Suaramuslim.net – Dalam genggaman kekuasaan yang tidak begitu tertarik menjaga keperluan umat Islam (agama, nyawa, akal, keturunan, harta benda), seorang muslim akan mudah untuk menyangka tidak-tidak pada perilaku pada pejabat. Kebebasan, keadilan, dan kemaslahatan di naungan kekuasaan yang tidak dirasakan betul-betul terjaga, akan rentan memunculkan sikap curiga dan prasangka pada kekuasaan, aparatur, dan pendukungnya. Apalagi bila mereka bergeming dengan kekeliruan dan ngotot merasa benar setelah dikritik muslimin. Akan kian mantap label “musuh Islam” pada jajaran yang memegang amanah.
Padahal, ada kalanya kekeliruan dan kesalahan yang diperbuat jejaring kekuasaan, juga sang penguasa tertinggi sekalipun, hanya manusiawi. Bukan kesengajaan atau benar-benar ingin memperbuatnya. Apatah lagi dalam kerangka melecehkan Islam. Jangankan melecehkan, tebersit bersalah pun tidak ada. Ini fenomena kebodohan dan ketertinggalan ilmu saja. Semisal kesulitan melafal ayat Al Quran dengan tepat sesuai tajwid. Semestinya ini dimaklumi sebagai sebuah gejala biasa yang dalam kehidupan sehari-hari sering ditemukan. Terutama di daerah-daerah tertentu.
====
▶ [Petunjuk Tugas] Tuliskan kembali seluruh kutipan tentang prasangka terhadap penguasa di atas, tanpa mengubah satu kata pun.

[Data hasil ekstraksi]
====
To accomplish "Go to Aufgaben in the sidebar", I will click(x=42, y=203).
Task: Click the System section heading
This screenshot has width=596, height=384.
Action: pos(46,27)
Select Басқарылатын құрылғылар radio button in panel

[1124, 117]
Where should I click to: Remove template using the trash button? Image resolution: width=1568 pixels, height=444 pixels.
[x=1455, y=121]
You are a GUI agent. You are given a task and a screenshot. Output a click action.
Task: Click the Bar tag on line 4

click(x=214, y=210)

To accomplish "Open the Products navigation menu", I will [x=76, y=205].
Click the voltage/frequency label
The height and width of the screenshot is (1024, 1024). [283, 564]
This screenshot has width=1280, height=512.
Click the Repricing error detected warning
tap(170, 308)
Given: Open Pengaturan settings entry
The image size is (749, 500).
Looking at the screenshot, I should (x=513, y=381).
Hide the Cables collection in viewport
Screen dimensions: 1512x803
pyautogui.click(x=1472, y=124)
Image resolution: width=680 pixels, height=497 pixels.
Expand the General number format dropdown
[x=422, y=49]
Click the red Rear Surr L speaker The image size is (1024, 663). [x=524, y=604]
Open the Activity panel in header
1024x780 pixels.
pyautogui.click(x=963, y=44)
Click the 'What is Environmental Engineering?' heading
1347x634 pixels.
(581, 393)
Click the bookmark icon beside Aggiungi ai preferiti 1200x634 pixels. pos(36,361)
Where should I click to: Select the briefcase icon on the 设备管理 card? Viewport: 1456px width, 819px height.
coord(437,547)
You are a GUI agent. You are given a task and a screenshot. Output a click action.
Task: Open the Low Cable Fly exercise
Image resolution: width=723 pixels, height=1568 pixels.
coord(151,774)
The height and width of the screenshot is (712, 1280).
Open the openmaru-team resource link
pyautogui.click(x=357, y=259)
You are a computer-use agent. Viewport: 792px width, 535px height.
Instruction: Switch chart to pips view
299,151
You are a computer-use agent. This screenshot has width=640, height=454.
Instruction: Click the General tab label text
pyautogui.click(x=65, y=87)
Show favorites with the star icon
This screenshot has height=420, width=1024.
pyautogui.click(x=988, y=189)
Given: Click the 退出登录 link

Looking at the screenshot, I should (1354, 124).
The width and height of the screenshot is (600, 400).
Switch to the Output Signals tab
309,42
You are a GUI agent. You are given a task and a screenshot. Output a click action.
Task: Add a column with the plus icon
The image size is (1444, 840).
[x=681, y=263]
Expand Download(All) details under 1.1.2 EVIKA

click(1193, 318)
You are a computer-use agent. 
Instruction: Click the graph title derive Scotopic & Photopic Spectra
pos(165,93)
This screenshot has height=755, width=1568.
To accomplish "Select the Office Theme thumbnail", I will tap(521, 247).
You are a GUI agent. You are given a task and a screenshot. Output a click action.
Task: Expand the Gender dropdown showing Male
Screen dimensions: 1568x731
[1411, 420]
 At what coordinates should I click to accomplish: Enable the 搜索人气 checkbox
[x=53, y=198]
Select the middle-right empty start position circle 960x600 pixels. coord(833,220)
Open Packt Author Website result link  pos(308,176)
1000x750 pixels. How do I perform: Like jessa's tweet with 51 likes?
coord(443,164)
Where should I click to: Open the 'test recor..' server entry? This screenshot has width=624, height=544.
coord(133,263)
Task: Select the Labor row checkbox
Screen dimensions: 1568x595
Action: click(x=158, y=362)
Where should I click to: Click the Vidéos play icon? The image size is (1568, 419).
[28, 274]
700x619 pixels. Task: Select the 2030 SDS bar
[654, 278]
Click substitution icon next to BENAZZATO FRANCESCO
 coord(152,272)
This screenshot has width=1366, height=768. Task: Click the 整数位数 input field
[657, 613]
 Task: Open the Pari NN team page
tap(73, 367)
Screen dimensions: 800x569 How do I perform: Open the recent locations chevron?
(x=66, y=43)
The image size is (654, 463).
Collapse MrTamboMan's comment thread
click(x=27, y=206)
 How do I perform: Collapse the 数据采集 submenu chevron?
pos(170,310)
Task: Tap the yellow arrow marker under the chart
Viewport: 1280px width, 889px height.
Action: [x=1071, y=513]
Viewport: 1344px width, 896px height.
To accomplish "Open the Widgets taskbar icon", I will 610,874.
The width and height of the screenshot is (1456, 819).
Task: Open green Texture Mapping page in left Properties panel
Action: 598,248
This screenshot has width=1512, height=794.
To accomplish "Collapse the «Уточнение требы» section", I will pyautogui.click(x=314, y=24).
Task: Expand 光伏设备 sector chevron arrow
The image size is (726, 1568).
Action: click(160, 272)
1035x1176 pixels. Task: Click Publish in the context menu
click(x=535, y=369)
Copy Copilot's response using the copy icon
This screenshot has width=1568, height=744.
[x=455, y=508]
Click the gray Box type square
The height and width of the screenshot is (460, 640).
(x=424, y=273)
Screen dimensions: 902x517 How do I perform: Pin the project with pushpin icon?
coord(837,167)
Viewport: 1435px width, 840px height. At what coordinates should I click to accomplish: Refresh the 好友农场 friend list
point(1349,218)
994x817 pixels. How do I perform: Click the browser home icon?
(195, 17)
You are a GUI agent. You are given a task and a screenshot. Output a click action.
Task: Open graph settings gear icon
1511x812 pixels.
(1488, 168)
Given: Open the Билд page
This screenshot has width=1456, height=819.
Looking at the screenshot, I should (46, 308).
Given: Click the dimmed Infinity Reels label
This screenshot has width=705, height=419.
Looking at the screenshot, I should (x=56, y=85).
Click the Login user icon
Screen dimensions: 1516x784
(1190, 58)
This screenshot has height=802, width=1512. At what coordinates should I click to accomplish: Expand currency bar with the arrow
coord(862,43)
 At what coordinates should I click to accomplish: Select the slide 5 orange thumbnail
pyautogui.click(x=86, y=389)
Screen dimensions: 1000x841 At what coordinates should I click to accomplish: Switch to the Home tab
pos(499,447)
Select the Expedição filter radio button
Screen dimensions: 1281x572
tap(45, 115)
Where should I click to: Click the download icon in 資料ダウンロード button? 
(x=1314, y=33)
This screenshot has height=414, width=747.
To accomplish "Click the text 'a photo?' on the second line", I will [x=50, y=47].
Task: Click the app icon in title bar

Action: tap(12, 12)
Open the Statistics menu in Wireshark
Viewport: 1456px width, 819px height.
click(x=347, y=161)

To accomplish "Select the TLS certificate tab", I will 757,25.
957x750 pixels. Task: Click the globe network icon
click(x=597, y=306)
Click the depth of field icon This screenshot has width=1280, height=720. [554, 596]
====
▶ [Hasil Latihan]
Suaramuslim.net – Dalam genggaman kekuasaan yang tidak begitu tertarik menjaga keperluan umat Islam (agama, nyawa, akal, keturunan, harta benda), seorang muslim akan mudah untuk menyangka tidak-tidak pada perilaku pada pejabat. Kebebasan, keadilan, dan kemaslahatan di naungan kekuasaan yang tidak dirasakan betul-betul terjaga, akan rentan memunculkan sikap curiga dan prasangka pada kekuasaan, aparatur, dan pendukungnya. Apalagi bila mereka bergeming dengan kekeliruan dan ngotot merasa benar setelah dikritik muslimin. Akan kian mantap label “musuh Islam” pada jajaran yang memegang amanah.
Padahal, ada kalanya kekeliruan dan kesalahan yang diperbuat jejaring kekuasaan, juga sang penguasa tertinggi sekalipun, hanya manusiawi. Bukan kesengajaan atau benar-benar ingin memperbuatnya. Apatah lagi dalam kerangka melecehkan Islam. Jangankan melecehkan, tebersit bersalah pun tidak ada. Ini fenomena kebodohan dan ketertinggalan ilmu saja. Semisal kesulitan melafal ayat Al Quran dengan tepat sesuai tajwid. Semestinya ini dimaklumi sebagai sebuah gejala biasa yang dalam kehidupan sehari-hari sering ditemukan. Terutama di daerah-daerah tertentu.